VARESE – Da sempre le castagne fanno parte della tradizione culinaria e ambientale della nostra provincia. Per non dimenticare i castagni e la ricchezza dei loro prodotti, nasce a Campo dei Fiori un consorzio con l’obiettivo di valorizzare la produzione artigianale, conservando e valorizzando le piante presenti sul territorio. Al consorzio potranno iscriversi tutti i coloro che, nello spirito del progetto, intendono valorizzare le produzioni di pregio come quella della birra, del miele e della farina che già si producono nella zona del Campo dei Fiori. Il consorzio di recente ha organizzato una serie di incontri informativi, che hanno riscosso molto successo: al centro delle conferenze la valorizzazione dei castagneti e anche l’invasione dei parassiti che minacciano la produzione del celebre frutto autunnale. Secondo gli
esperti i killer numero uno della produzione sono le vespe cinesi che già lo scorso hanno sono finite sul banco degli imputati per aver causato una scarsa produzione. Il direttore del parco Campo dei Fiori Ginacarlo Bernasconi ammette che gli insidiosi parassiti sono presenti anche nel parco: “ l’infestazione è presente e non può essere debellata d’incanto- spiega- anche se tra Brinzio e Cabiaglio è stato effettuato il lancio di un insetto di contrasto”. Una soluzione biologica che usa un parassita benevolo per scacciare i parassiti nemici che però darà i suoi frutti solo tra alcuni anni.
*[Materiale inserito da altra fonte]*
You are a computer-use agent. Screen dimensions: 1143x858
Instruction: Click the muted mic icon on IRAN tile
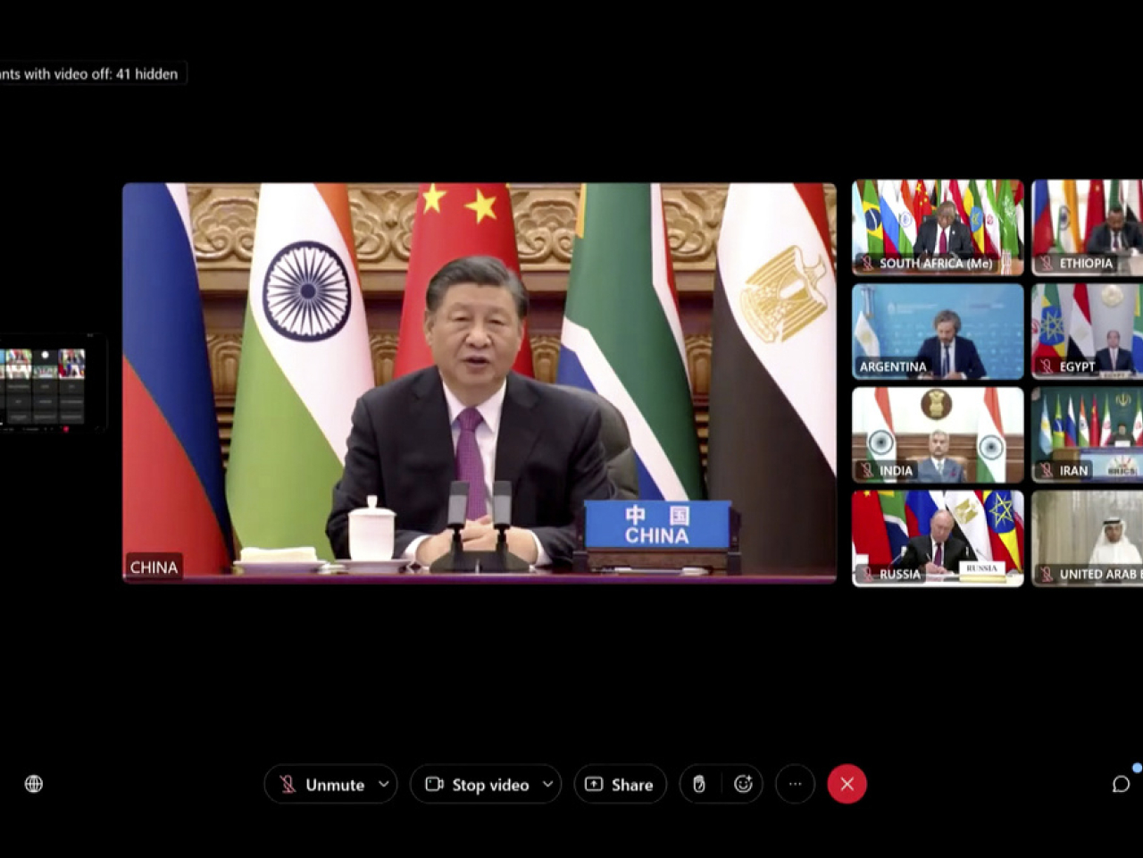(x=1047, y=470)
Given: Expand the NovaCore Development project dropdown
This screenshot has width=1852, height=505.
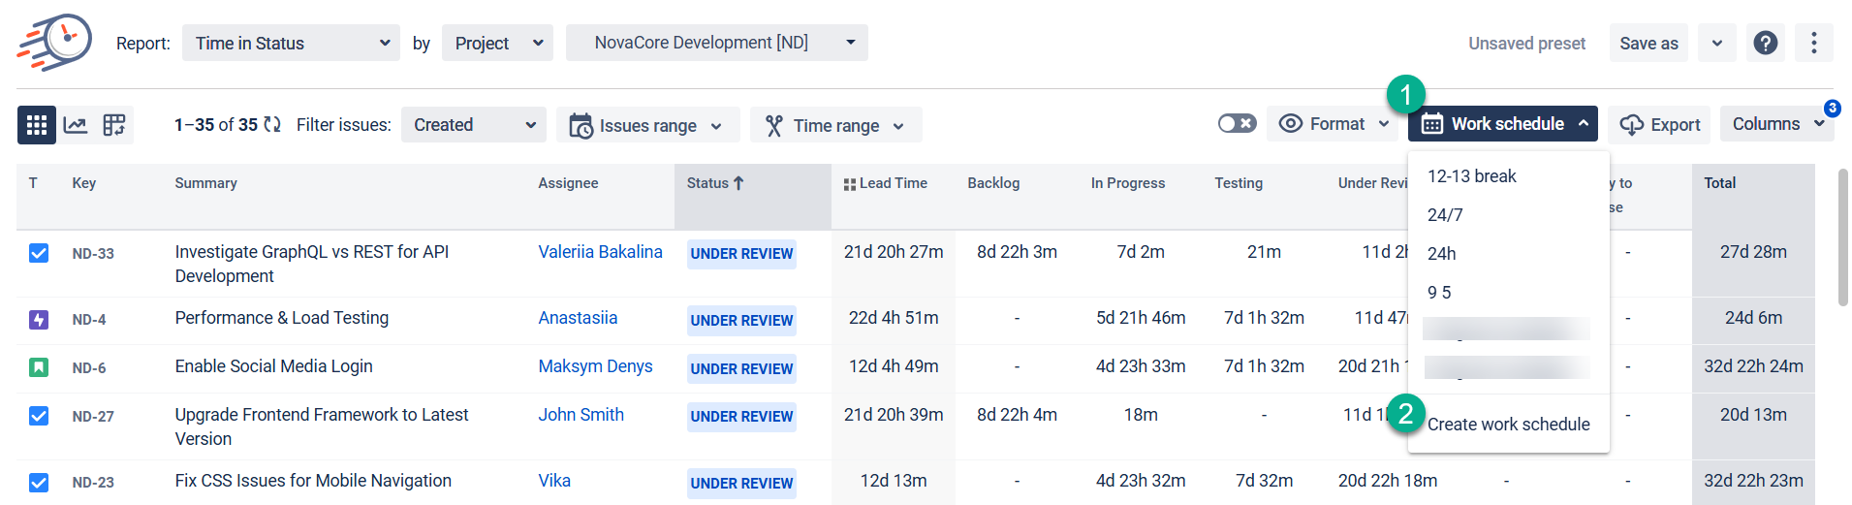Looking at the screenshot, I should pos(716,43).
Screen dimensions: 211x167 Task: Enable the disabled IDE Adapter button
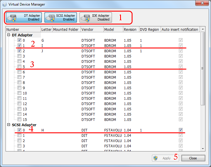(96, 18)
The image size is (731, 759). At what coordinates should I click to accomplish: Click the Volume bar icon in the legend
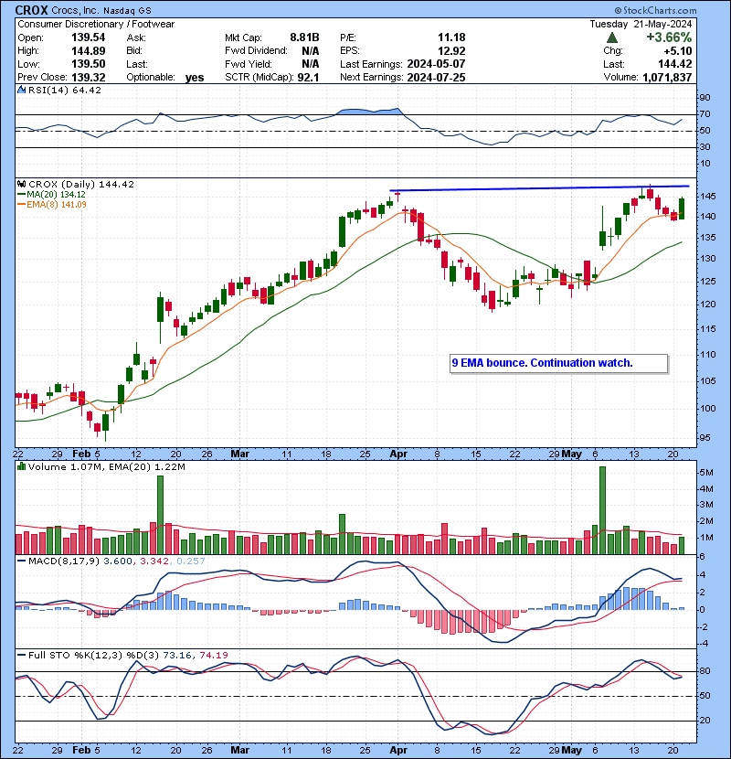coord(22,466)
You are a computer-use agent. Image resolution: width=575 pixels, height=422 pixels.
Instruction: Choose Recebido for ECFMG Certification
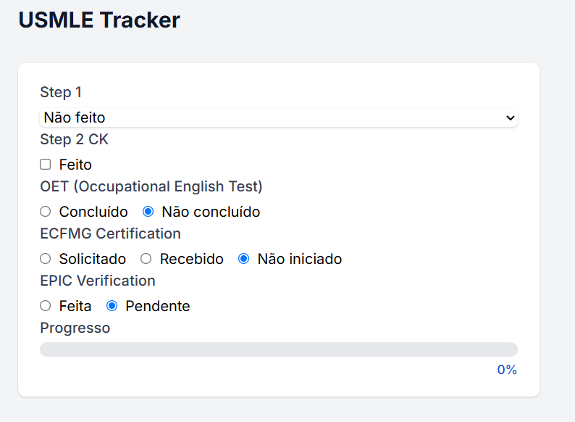pyautogui.click(x=146, y=259)
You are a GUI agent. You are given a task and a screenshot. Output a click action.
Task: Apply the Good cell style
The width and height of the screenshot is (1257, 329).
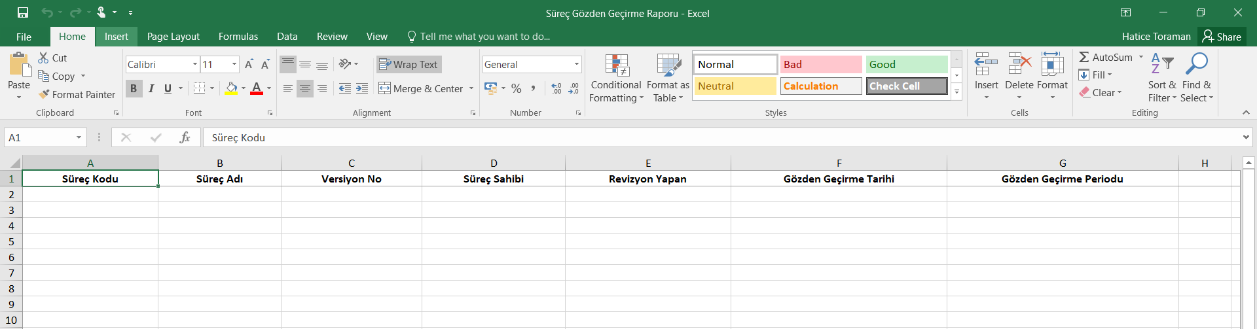click(906, 64)
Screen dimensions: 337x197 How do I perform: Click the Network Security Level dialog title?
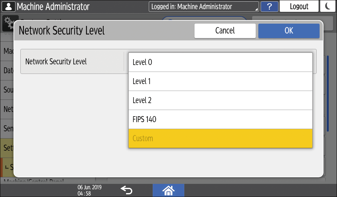(x=62, y=31)
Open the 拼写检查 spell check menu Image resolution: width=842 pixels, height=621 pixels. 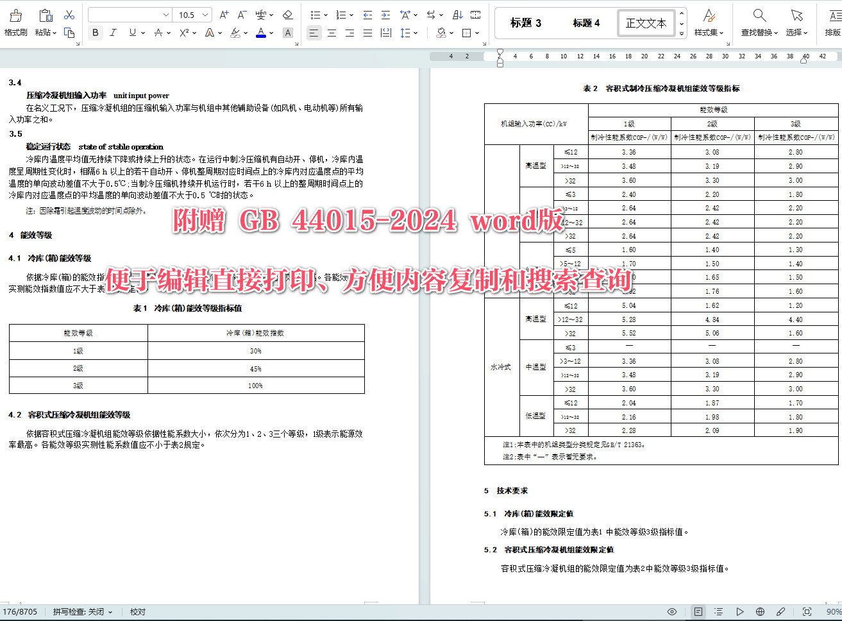coord(79,611)
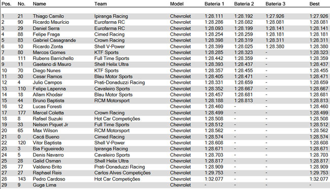Click Thiago Camilo driver name
The height and width of the screenshot is (189, 330).
tap(48, 16)
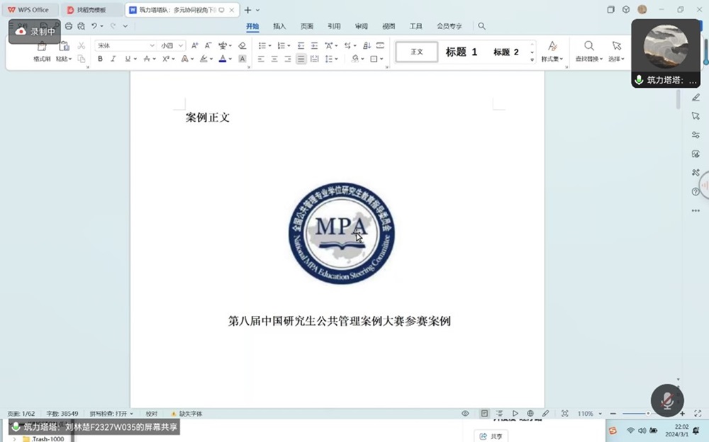Toggle the eye protection mode icon

(x=465, y=413)
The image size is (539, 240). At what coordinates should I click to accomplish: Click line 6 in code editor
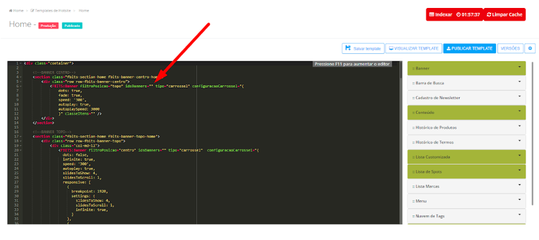(204, 86)
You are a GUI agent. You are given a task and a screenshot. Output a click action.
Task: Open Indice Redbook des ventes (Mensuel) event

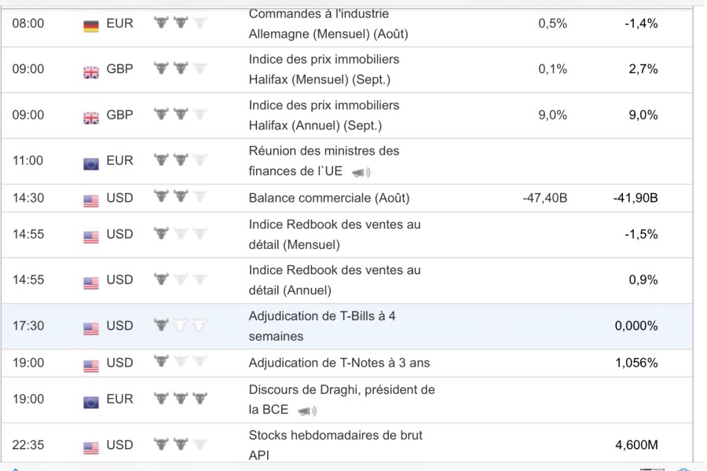tap(335, 234)
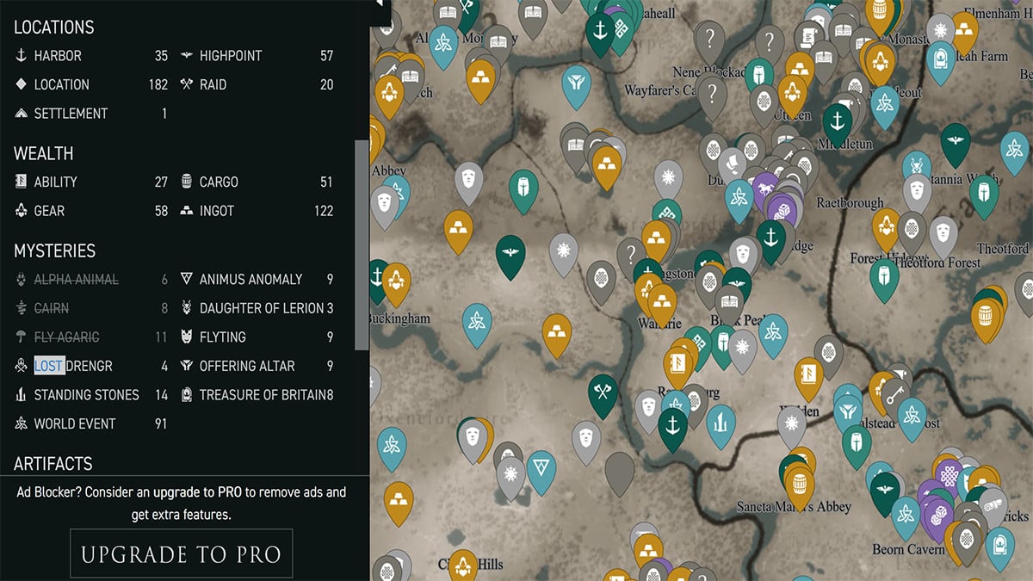Select the Harbor anchor icon

(22, 55)
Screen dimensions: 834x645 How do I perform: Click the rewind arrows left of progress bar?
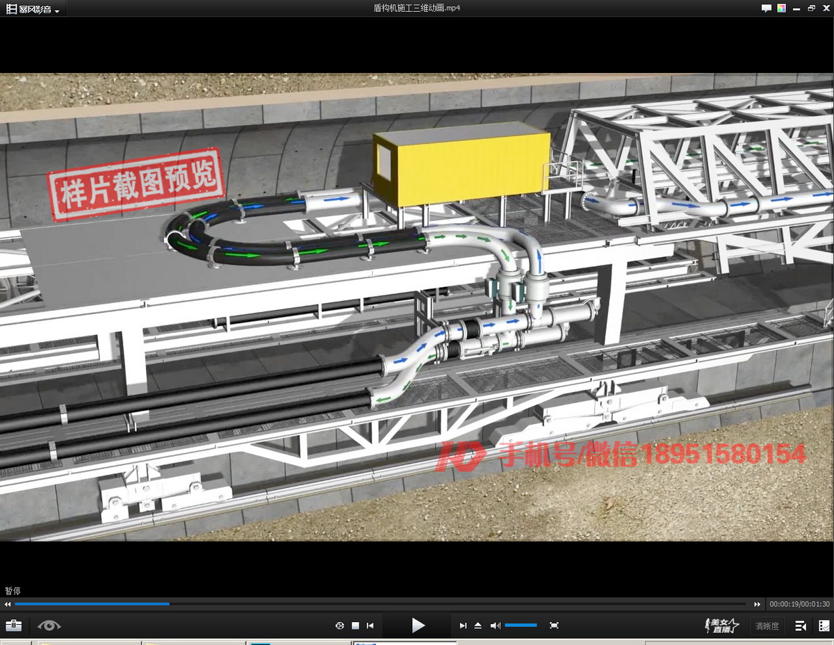[8, 604]
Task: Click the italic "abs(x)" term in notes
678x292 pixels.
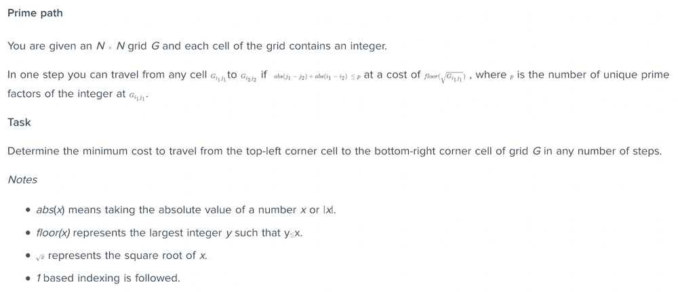Action: (x=50, y=210)
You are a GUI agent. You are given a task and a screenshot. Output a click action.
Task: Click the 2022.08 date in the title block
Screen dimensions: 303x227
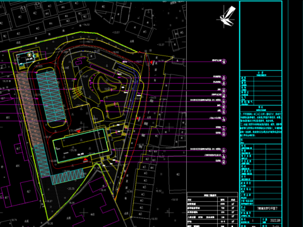point(275,221)
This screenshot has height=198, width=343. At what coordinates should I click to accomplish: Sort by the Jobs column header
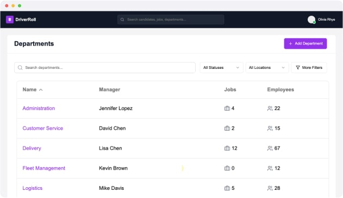coord(230,90)
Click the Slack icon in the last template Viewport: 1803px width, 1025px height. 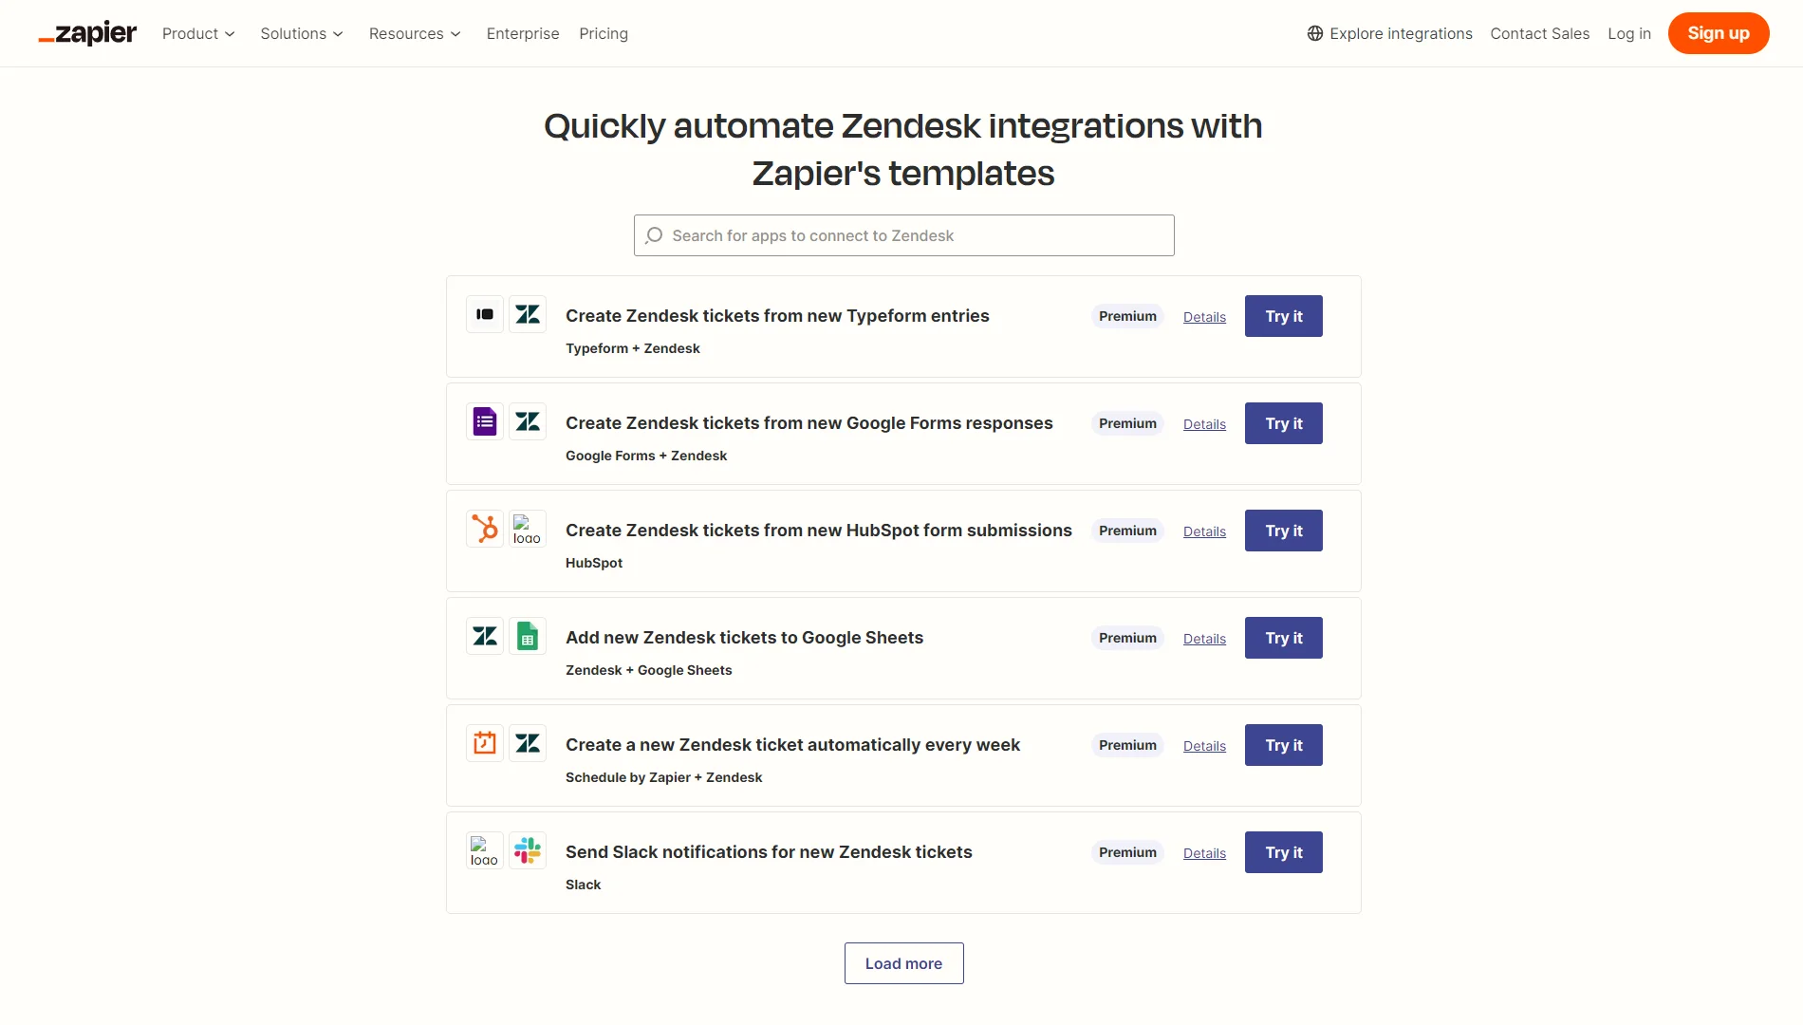click(528, 850)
Per ora si stima che l’invasione delle vespe cinesi non sarà superiore a quella degli scorsi anni anche se i castagni potrebbero essere minacciati dalle condizioni climatiche avverse.
Nell’attesa della stagione autunnale, il progetto, finanziato dalla Fondazione Cariplo, ottiene sempre più consensi tanto che sull’argomento della tutela dell’”albero del pane” verrà presto realizzata una pubblicazione ad hoc.